Leigh Estabrook will receive a special certificate of recognition. Dr. Estabrook is Dean Emerita of the University of Illinois at Urbana-Champaign Graduate School of Library and Information Science. One of her many contributions to the Library profession is consistently urging library school students and library employees to be thoughtful in their approach to negotiations for salary and status. Dean Estabrook’s six rules of salary negotiation—never discuss salary before you have the job; look at all benefits as compensation; your needs are not the bottom line; be clear that if you must hesitate, it is only because of money; never accept a job offer immediately; and one-time expenditures, such as moving expenses, are more appealing to organizations than long term investments—are legendary among those who have heard her speak or teach. Estabrook’s “input, wisdom, and generosity” have been invaluable.

Pamela Wilson, Jonathan Harwell and Patricia Anderson drafted the
living wage resolution for all library workers that passed in June 2008 by the ALA-APA Council, calling for a minimum salary of not less than $41,000 for all professional librarians and $13 an hour for all library staff. As members of the ALA-APA Standing Committee on the Salaries and Status of Library Workers, Anderson, Harwell and Wilson shed light on the fact that “library service can no longer be given away too cheaply…at the expense of paying one’s rent or putting food on the table.” They established a floor to which all prospective library employees can point and to which all organizations can compare their sense of what is fair to pay a library worker. These three individuals are to be honored with a special certificate for showing the way through bold writing and bold action.
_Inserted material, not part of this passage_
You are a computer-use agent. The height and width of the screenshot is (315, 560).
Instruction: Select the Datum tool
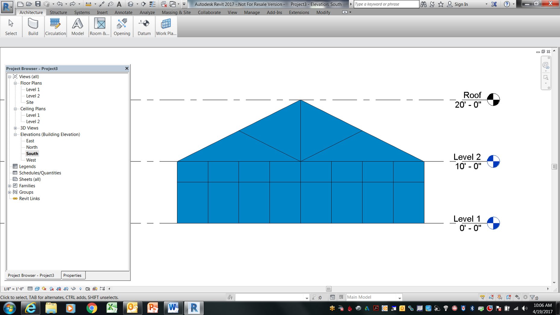(x=144, y=27)
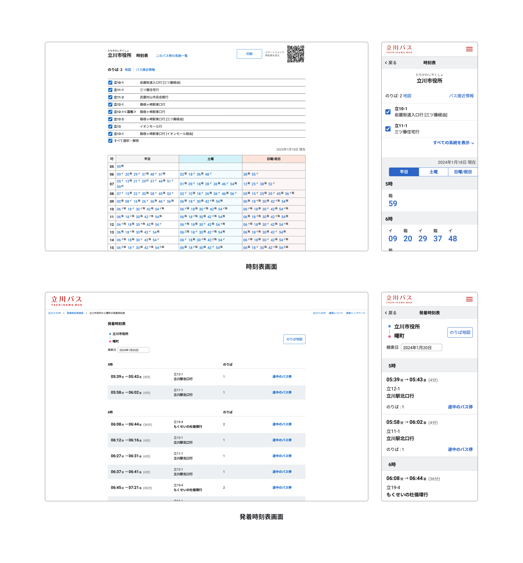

A breakfast will be held to honor the winners at the American Library Association Annual Conference in July in Chicago. The jury members were Linda Dobb, chair, California State University East Bay Library; Kathleen Hanselmann, RAF Lakenheath AFB Library; and Alice Knapp, New Canaan Library (Conn.). This award was thanks to a generous contribution from SirsiDynix, the global leader in strategic technology solutions for libraries.

ALA-APA: the Organization for the Advancement of Library Employees is a service organization to the American Library Association and the library community. It has two missions: providing certification in specializations of librarianship and advocacy for salary improvement efforts.